EXERCISE PASSAGE:

Sarah is a woman in her late sixties living in Cranbrook, BC. After raising a family in the nearby village of Wardner, Sarah recently relocated to the city in order to be closer to medical services as she ages. Sarah is not alone: in the past few years, the town of Cranbrook has experienced considerable growth in their older adult population, as many people from nearby small towns and rural areas make the decision to move closer to the city, which serves as a hub for medical services across the Kootenays.
Fortunately for Sarah and others like her, the City of Cranbrook is taking steps to ensure that the city is ready to meet the needs of her demographic, which is projected to make up 41% of Cranbrook’s population by 2035. The city has recently released their Age-Friendly Community Action Plan, a document which will help the city set priorities and lay out the next steps towards ensuring the city is safe and welcoming for older adults.
Doug Newberry, Vice-Chair of the Cranbrook Age-Friendly Advisory Committee, says the decision to embark on the Age-Friendly Community planning process was the result of the city choosing to respond proactively to the situation, rather than a response to an immediate crisis.
“That was the idea behind the whole thing,” says Newberry. “The simple fact of where are we today, and where do we need to go to get to tomorrow and make sure everything’s covered?”
Image: Citizens of Cranbrook gather to watch the Olympic Torch as it passes through the city in 2010. Cranbrook is committed to working towards being a healthy and active community for people from all walks of life. Its recently-released Age-Friendly Community Action Plan lays out concrete strategies for ensuring this includes its older adult population. Photo credit: Province of BC/Flickr.
Cranbrook Mayor Lee Pratt says the project was a natural fit for the direction the city has been moving in recent years.
“When the City was approached by the Age Friendly Committee, we were excited to be a part of it,” says Pratt. “We had been discussing plans to make Cranbrook a more healthy and active community and have other initiatives already in place. This was a natural fit and we look forward to continued participation with our local committee.”
Cranbrook’s approach is unique in that unlike many communities, they chose to move forward without a consultant. Newberry says for other communities looking to go this route, the key is to put together a committee of passionate stakeholders from across the health and community sectors.

DATASET EXTRACT:
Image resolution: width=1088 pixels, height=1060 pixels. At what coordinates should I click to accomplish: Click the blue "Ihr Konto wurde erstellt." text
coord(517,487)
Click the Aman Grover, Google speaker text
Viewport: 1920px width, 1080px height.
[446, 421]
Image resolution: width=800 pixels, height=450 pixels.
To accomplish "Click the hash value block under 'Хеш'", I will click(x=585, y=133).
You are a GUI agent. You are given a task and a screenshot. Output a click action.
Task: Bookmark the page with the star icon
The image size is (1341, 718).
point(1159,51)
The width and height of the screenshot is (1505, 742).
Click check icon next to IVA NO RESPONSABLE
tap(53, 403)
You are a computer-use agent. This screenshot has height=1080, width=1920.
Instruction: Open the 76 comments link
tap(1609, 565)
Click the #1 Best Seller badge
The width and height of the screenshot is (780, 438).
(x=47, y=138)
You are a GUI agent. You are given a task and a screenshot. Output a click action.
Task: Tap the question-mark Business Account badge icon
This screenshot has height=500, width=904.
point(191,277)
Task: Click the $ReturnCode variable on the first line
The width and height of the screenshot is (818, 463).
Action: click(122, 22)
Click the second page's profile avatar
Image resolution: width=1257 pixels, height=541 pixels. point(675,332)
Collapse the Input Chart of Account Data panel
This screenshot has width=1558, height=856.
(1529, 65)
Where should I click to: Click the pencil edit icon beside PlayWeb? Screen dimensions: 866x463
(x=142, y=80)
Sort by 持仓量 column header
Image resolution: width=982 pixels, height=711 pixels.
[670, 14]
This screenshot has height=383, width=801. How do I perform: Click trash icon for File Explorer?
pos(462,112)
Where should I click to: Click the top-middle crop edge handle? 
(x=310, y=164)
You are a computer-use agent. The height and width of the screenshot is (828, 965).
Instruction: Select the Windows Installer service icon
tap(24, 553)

USING THE INFORMATION:
1 > In the Cranbrook passage, what share of the city's population is the older adult demographic projected to make up by 2035?
2 > Summarize the Cranbrook passage in two sentences.

LIST OF SOLUTIONS:
1 > 41%

2 > Cranbrook, BC, has seen considerable growth in its older adult population as people from nearby small towns and rural areas move closer to the city for medical services. The city has responded proactively, without a consultant, by releasing an Age-Friendly Community Action Plan that sets priorities and next steps for making the city safe and welcoming for older adults.